As the authors note, for most of the last century, the accepted theory of humans' first arrival was via the land bridge in what is now the Bering Strait—at the time, sea levels would have been much lower. Those early settlers, named the Clovis people, were theorized to have traveled down a central ice-free corridor into what is now the U.S. approximately 13,500 years ago. But, as the authors also note, evidence since the late 1980s has shown that there were people living in parts of the Americas long before the time of the Clovis migration. Archaeological evidence of people living on islands off of Asia and on the North and South American coasts (some as far south as Chile) has been found going as far back as 14,000 to 18,000 years ago. Evidence has also been found of people living in the North American interior as far back as 16,000 years ago.

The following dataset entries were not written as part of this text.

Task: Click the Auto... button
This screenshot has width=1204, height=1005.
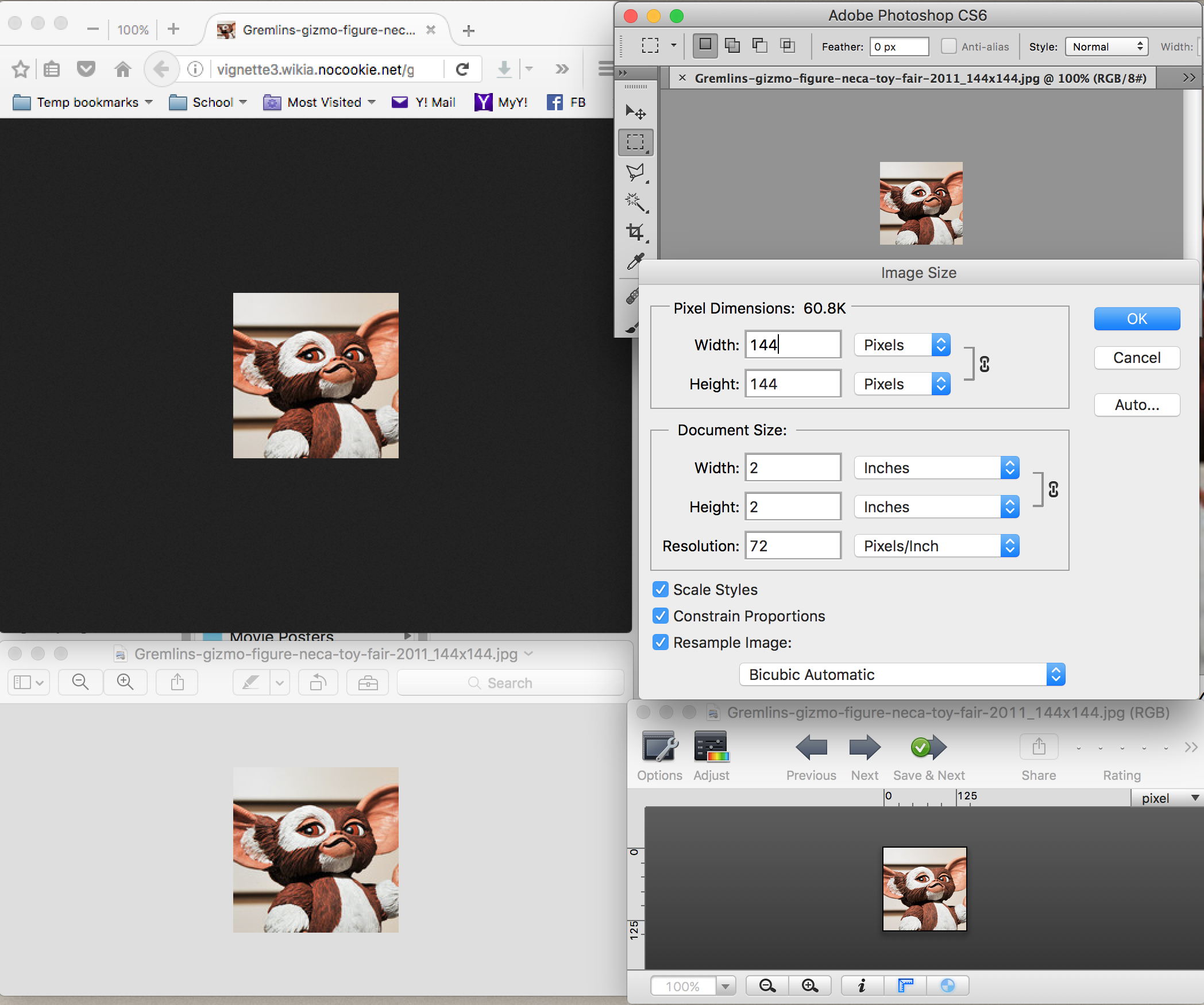Action: 1136,405
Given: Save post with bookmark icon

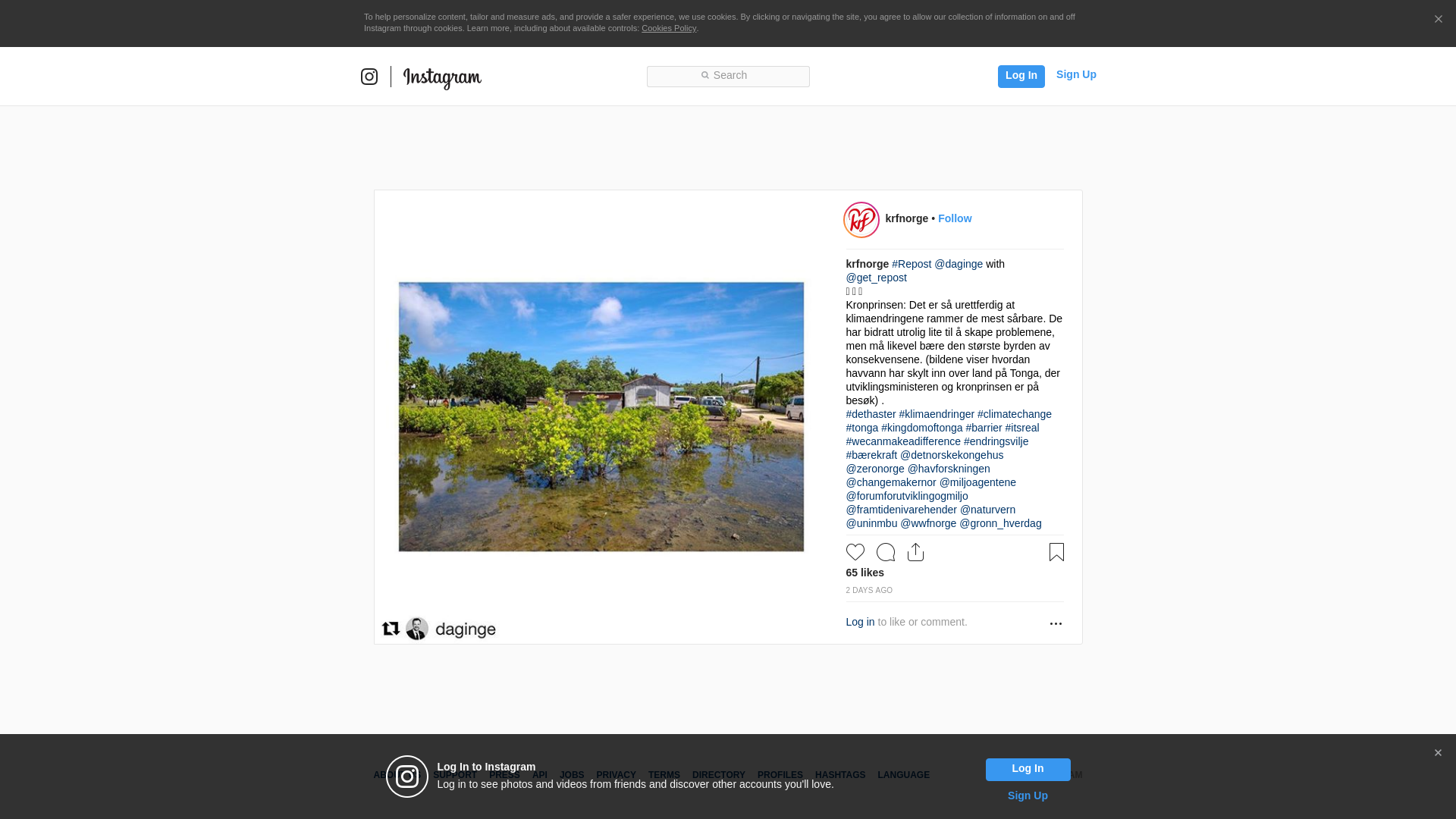Looking at the screenshot, I should coord(1056,552).
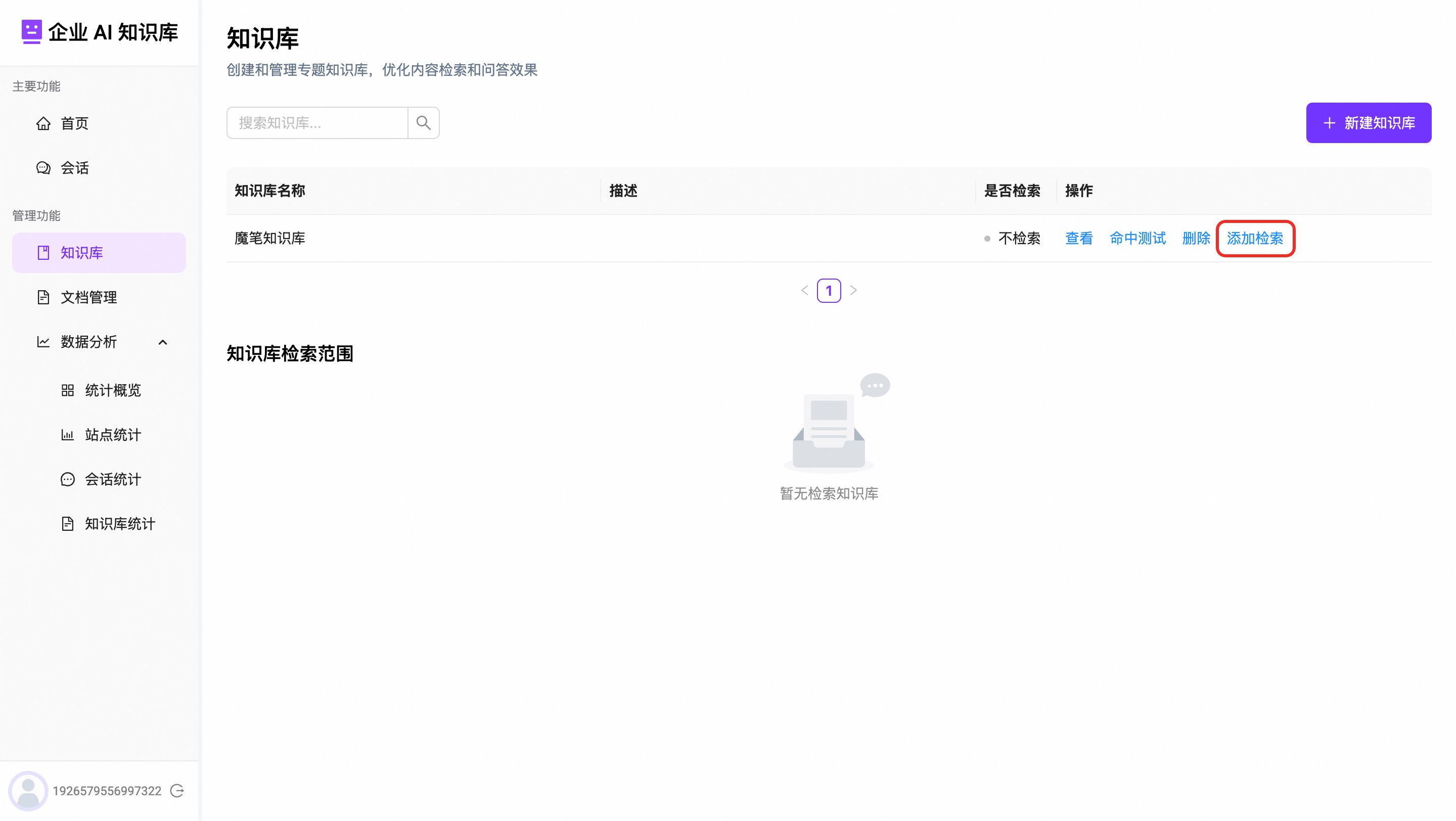1456x821 pixels.
Task: Focus the 搜索知识库 search field
Action: coord(316,123)
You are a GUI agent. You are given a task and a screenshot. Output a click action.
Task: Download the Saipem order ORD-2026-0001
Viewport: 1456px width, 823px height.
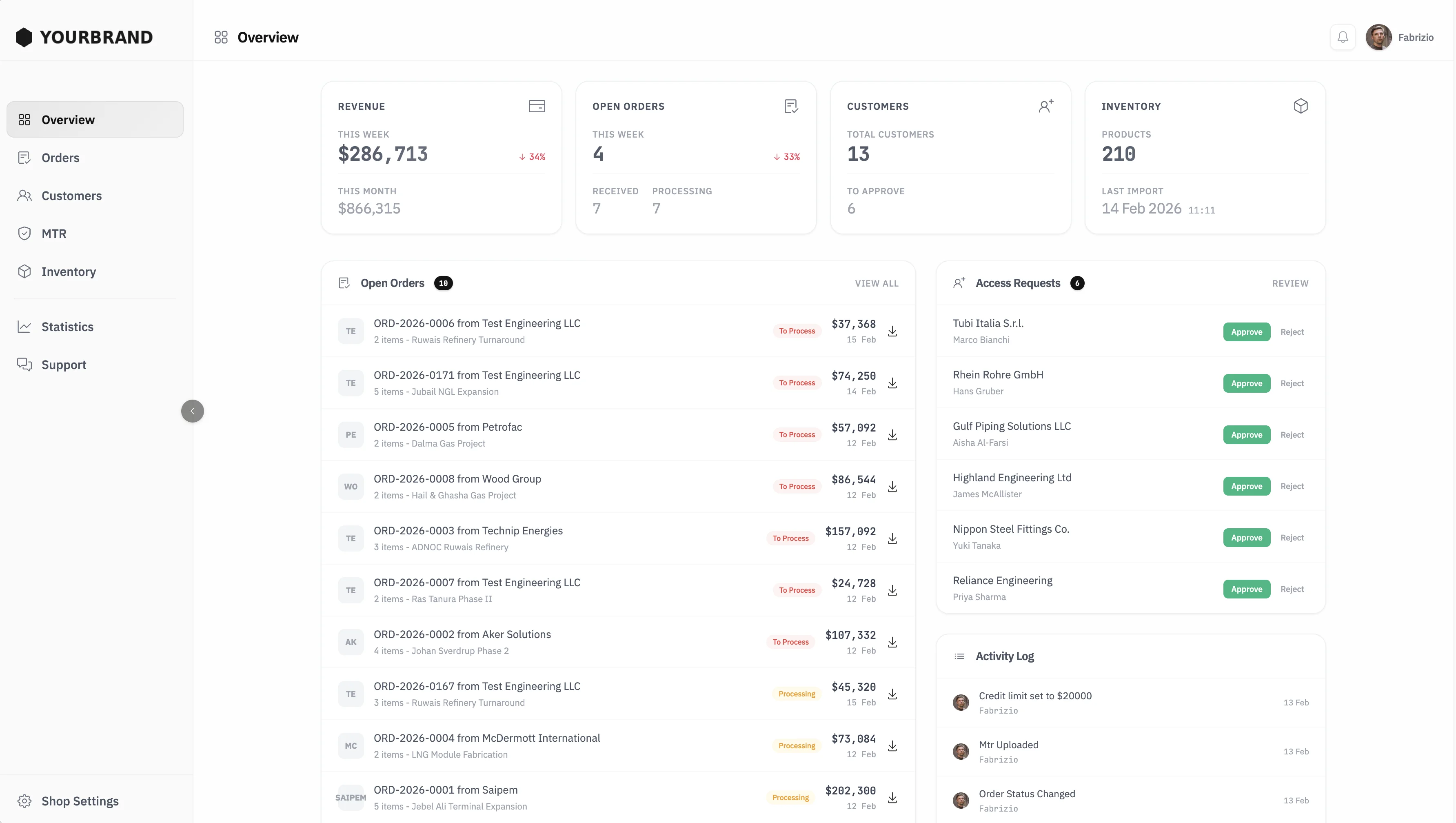892,798
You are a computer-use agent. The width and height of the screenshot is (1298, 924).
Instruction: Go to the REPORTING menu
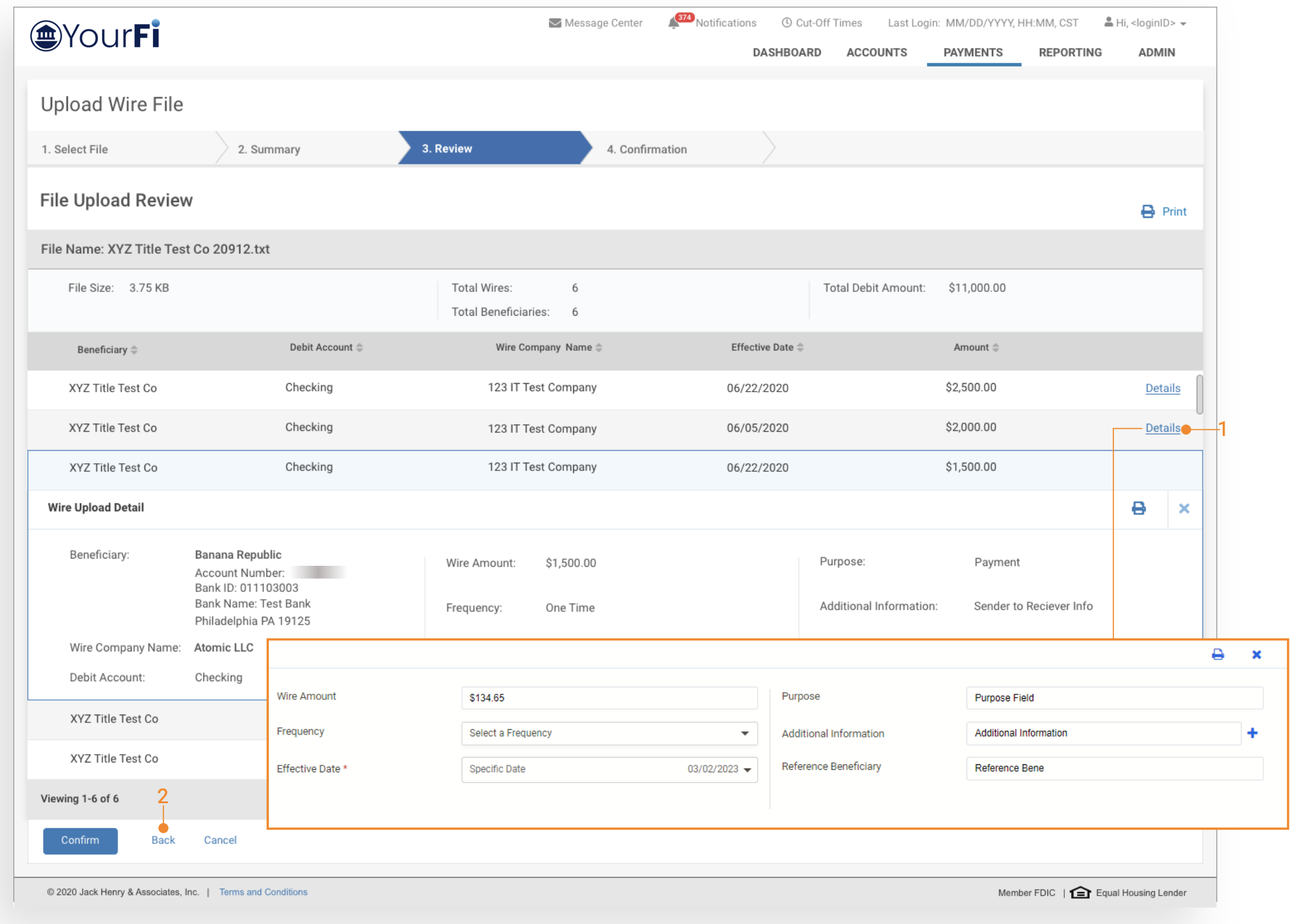pyautogui.click(x=1070, y=52)
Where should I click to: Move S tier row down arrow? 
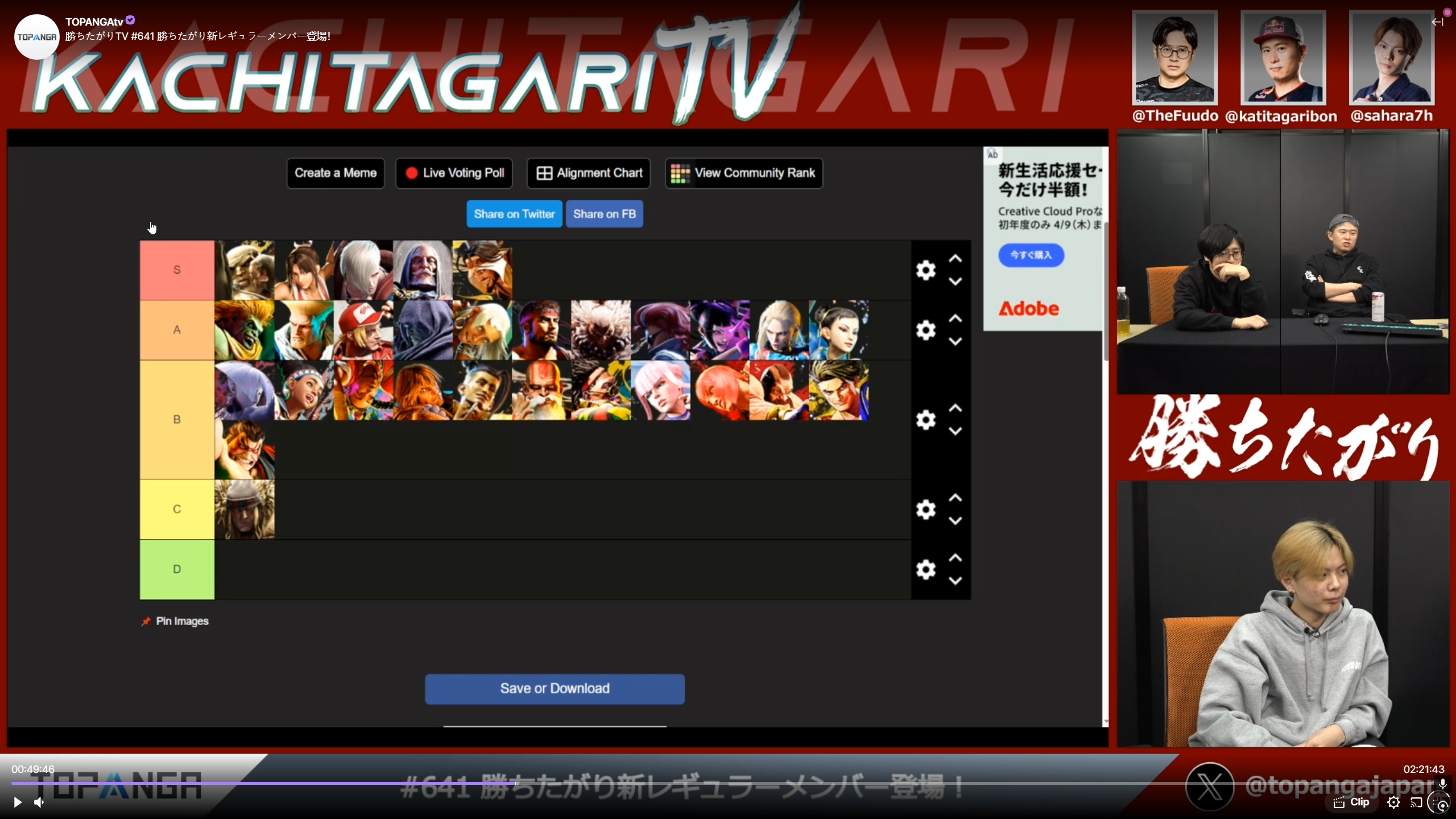tap(956, 282)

All this new evidence, the authors report, has caused most experts in the field to abandon the idea of the Clovis people as the first to arrive. Most now believe that the first people to arrive did so by boat rather than walking, and they did it by following the coasts, not through the interior. This would have been possible, the authors note, because of what has come to be known as the kelp highway—kelp forests growing just offshore. All that kelp, it has been noted, would have provided a rich habitat for sea creatures upon which hearty travelers could feast.
The authors conclude by noting that too little research has been done offshore—the early travelers would have been residing mostly on land that is now covered by the sea due to higher worldwide ocean levels. If the scientific community truly wants to learn more about human migration to the Americas, they suggest, more work needs to be done offshore.
For much of the 20th century, most archaeologists believed humans first colonized the Americas ∼13,500 years ago via an overland route that crossed Beringia and followed a long and narrow, mostly ice-free corridor to the vast plains of central North America. There, Clovis people and their descendants hunted large game and spread rapidly through the New World. Twentieth-century discoveries of distinctive Clovis artifacts throughout North America, some associated with mammoth or mastodon kill sites, supported this "Clovis-first" model. North America's coastlines and their rich marine, estuarine, riverine, and terrestrial ecosystems were peripheral to the story of how and when the Americas were first settled by humans. Recent work along the Pacific coastlines of North and South America has revealed that these environments were settled early and continuously provided a rich diversity of subsistence options and technological resources for New World hunter-gatherers.